Lung surfactant (LS) is a mixture of proteins and lipids that line the alveolar air–liquid interface, decreasing work of breathing as well as stabilizing alveoli against collapse via an efficient reduction of the interfacial surface tension. Exposure of LS monolayer to subphase containing lysolipids(LL), especially near critical micelle concentrations (CMC), increases the compression ratio required to achieve near-zero surface tension and prevents LS vesicles from adsorption, leading to LS inactivation. The inactivation probably accounts for ineffectiveness of the current replacement lung surfactant (RLS) treatment on acute respiratory distress syndrome (ARDS), and thus new resistant formulations are in great need for treating ARDS.

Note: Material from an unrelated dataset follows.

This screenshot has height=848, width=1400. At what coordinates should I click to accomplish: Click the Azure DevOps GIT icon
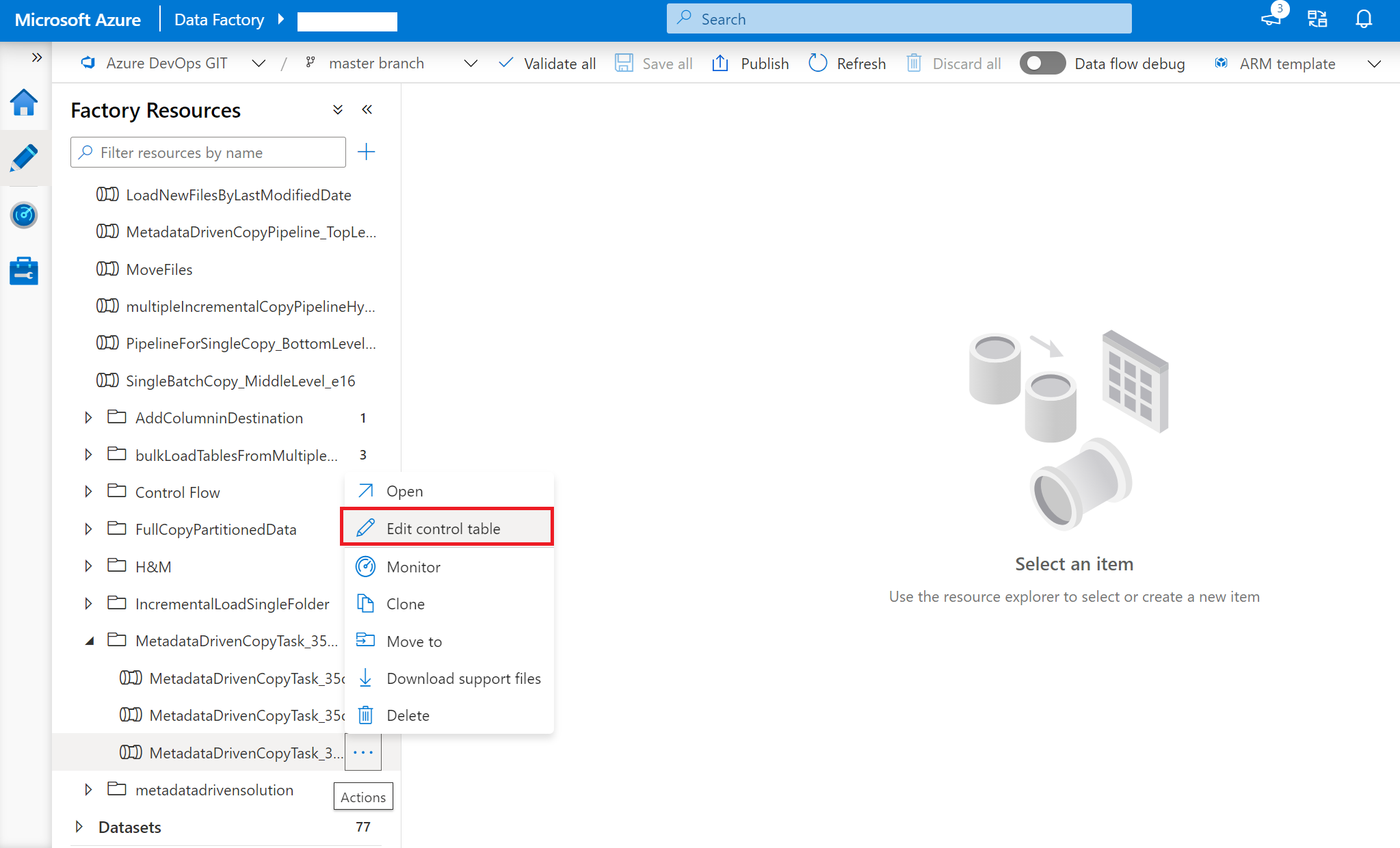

A systematic mechanism understanding of LS inactivation is the first step towards engineering such formulation. As one major class of potential inhibitors, LL, such as lysopalmitoylphosphatidylcholine (LPPC), produced by an inflammation-induced enzyme sPLA2, was rarely studied with LS monolayers. LPPC forms Gibbs monolayer, desorbing and adsorbing readily; moreover, LPPC can exert two opposing effects on the initial LS adsorption rate and later bilayer-monolayer conversion rate on a dose-dependent behavior with a possible synergistic effect with palmitic acid (PA). Hence, the big challenge lies in the quantification of incorporated LPPC in the monolayer and separation of the two LS adsorption steps so that LPPC-inactived step can be quantitatively specified. To solve the problem, this paper will quantify material exchange of up to three species (including LPPC and LS vesicles) between bulk and interface by a ‘deconvolution’ method with a custom-built confocal microscope. Besides, two models, the Langmuir trough and pulsating bubbles will be combined for the first time to enable separation of the diffusion step from LS adsorption by controlling bubble size. On the other hand, potential inactivation resistant molecules will be examined, with a focus on LS components that promote adsorption including anionic lipids, SP-B and SP-C; polymers that may inhibit LPPC/PA incorporation , by osmotic stress such as PEG and HA; and also cholesterol, which showed dramatic effects on LS monolayer in our work. Effects of LPPC, PA and potential resistant molecules on LS monolayer will be investigated from multiple scales: molecular packing by grazing incidence synchrotron small-angle X-ray diffraction(GISAXS), 100-1000nm scale domain morphology from confocal microscopy, and macro-scale characterization of micro-rheological and surface tension properties along with quantified material information.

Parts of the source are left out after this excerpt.